Brief » Below are the records; tally the lines that include "agent" and report only the total.

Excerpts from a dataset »
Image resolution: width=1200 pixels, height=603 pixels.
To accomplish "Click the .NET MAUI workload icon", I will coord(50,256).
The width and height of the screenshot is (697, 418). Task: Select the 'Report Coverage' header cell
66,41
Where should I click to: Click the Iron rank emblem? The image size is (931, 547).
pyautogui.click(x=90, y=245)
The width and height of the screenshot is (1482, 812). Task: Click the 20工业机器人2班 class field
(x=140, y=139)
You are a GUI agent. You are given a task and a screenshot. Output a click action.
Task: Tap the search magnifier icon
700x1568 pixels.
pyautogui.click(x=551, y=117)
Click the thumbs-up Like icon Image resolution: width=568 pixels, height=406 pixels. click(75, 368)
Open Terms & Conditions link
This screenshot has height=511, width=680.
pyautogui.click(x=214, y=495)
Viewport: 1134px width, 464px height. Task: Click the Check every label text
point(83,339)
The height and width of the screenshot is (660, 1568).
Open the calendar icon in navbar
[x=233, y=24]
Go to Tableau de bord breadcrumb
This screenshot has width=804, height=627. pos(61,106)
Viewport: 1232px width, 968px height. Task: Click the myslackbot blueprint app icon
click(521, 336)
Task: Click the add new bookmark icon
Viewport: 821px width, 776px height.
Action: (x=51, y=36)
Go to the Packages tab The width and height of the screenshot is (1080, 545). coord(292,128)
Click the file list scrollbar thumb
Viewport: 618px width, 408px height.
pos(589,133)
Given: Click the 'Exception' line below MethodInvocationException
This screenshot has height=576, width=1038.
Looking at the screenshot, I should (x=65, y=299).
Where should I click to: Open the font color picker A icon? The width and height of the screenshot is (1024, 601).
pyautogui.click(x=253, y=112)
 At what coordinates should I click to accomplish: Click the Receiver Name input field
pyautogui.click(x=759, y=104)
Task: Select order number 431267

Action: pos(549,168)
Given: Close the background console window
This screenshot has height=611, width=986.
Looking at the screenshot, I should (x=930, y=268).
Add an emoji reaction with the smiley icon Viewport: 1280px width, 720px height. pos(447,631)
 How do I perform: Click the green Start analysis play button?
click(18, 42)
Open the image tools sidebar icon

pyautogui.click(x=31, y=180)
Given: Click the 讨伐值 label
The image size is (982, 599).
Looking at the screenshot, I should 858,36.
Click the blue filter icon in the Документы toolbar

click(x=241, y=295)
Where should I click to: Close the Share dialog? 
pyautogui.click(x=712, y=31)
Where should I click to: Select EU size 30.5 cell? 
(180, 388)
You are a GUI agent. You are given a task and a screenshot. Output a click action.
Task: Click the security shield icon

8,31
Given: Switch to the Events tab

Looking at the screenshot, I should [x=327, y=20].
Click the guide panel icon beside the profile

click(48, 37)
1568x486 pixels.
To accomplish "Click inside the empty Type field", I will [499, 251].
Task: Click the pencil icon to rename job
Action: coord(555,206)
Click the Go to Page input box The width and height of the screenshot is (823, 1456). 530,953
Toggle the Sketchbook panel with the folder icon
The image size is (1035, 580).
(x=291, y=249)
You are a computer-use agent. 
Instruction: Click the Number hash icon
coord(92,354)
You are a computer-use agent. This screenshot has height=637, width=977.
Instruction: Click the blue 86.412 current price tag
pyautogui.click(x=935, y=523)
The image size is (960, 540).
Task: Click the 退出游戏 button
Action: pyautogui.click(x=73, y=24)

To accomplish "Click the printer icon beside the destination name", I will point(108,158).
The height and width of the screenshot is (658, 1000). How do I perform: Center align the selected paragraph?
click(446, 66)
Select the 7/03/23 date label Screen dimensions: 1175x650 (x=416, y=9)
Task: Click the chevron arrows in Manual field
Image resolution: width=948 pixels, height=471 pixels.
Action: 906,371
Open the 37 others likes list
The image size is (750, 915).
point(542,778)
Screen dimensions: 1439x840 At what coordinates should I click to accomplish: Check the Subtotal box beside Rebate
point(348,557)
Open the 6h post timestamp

Result » 4